* [Given exercise]
Can you quote the whole listing below word for word, leaving out the pictures?
........
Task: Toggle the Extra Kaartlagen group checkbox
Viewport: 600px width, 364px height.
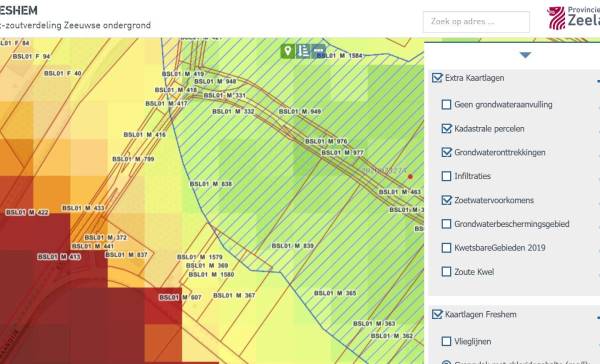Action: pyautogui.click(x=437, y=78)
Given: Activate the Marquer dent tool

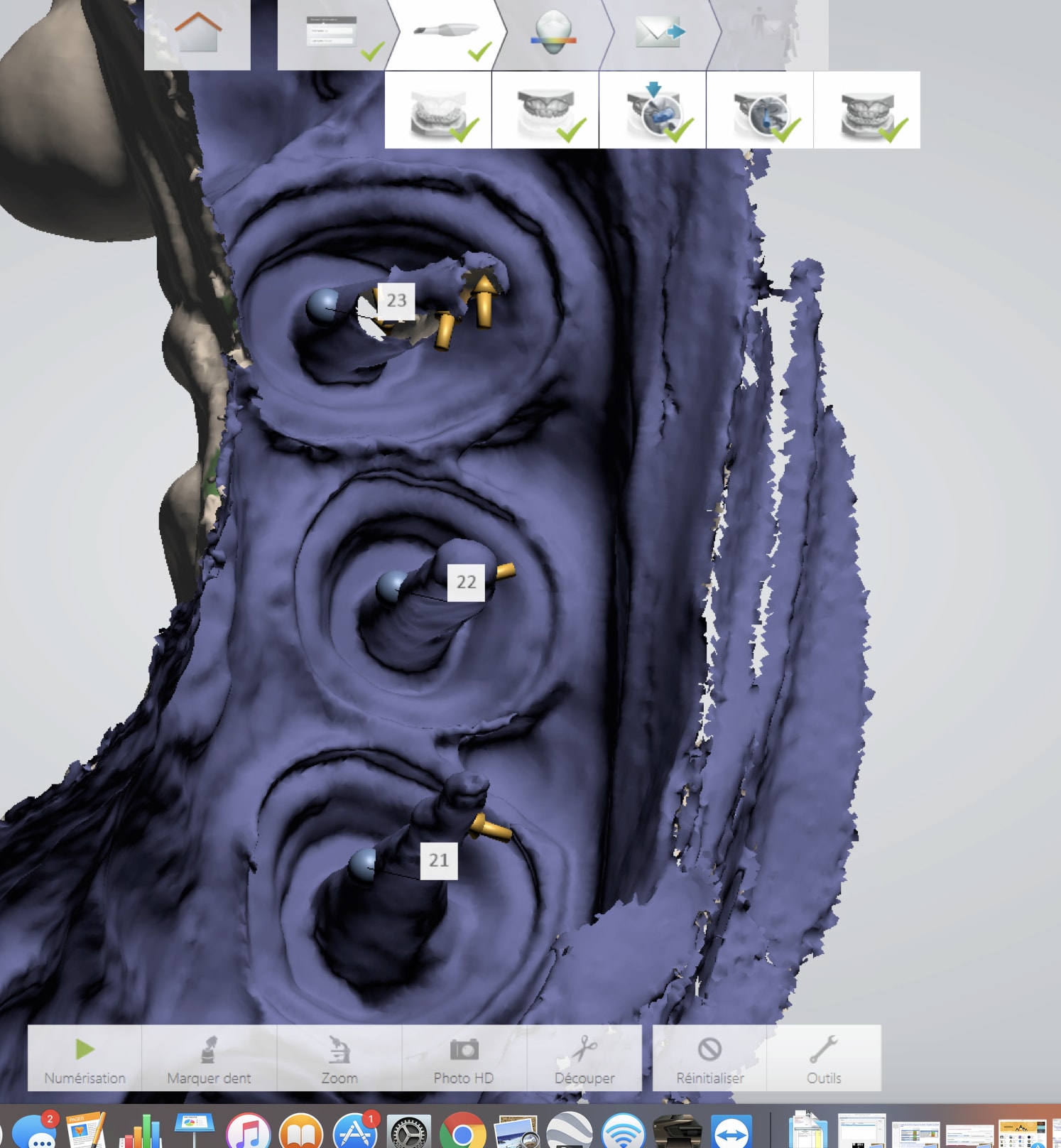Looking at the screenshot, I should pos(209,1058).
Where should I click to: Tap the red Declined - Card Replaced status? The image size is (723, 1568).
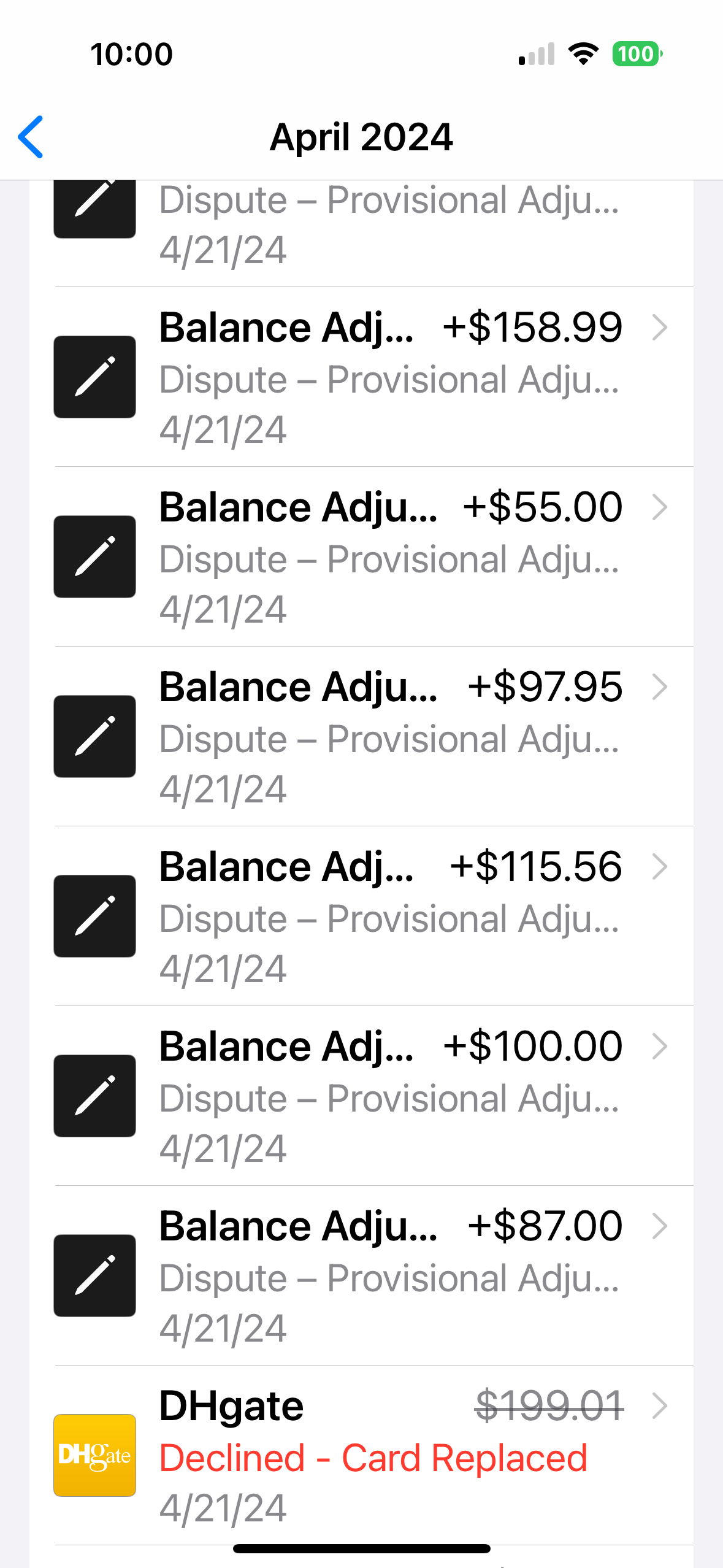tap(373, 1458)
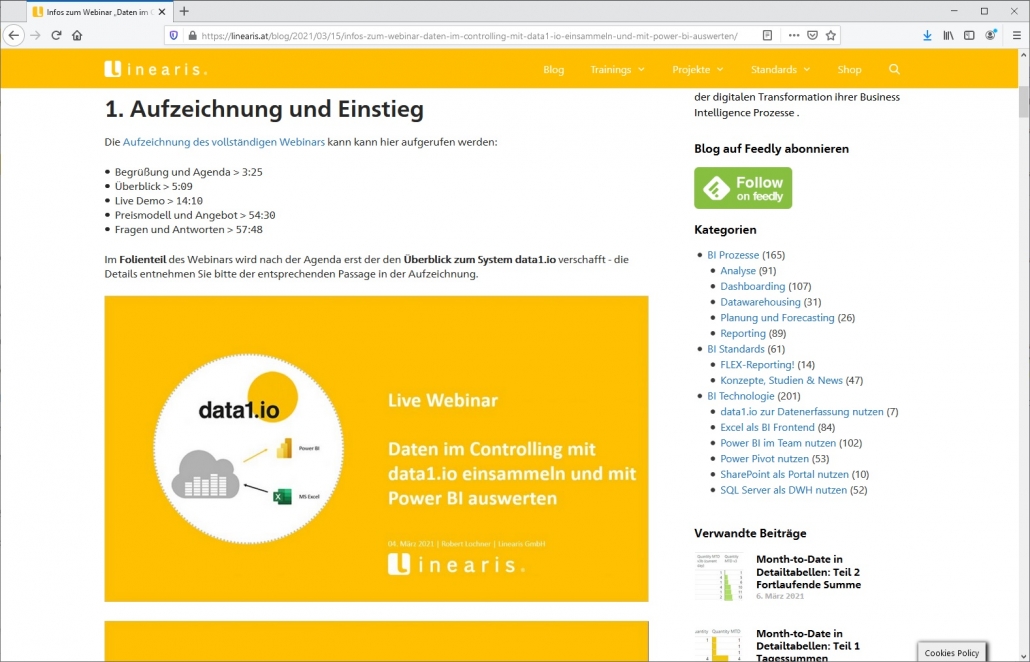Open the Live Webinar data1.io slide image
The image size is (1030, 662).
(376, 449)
........
* [Solution for this exercise]
Task: Toggle the Extra Kaartlagen group checkbox
Viewport: 600px width, 364px height.
Action: pyautogui.click(x=437, y=78)
Given: Activate the Marquer dent tool

Looking at the screenshot, I should pos(209,1058).
Where should I click to: Tap the red Declined - Card Replaced status? The image size is (723, 1568).
tap(373, 1458)
Open the Live Webinar data1.io slide image
The image size is (1030, 662).
(376, 449)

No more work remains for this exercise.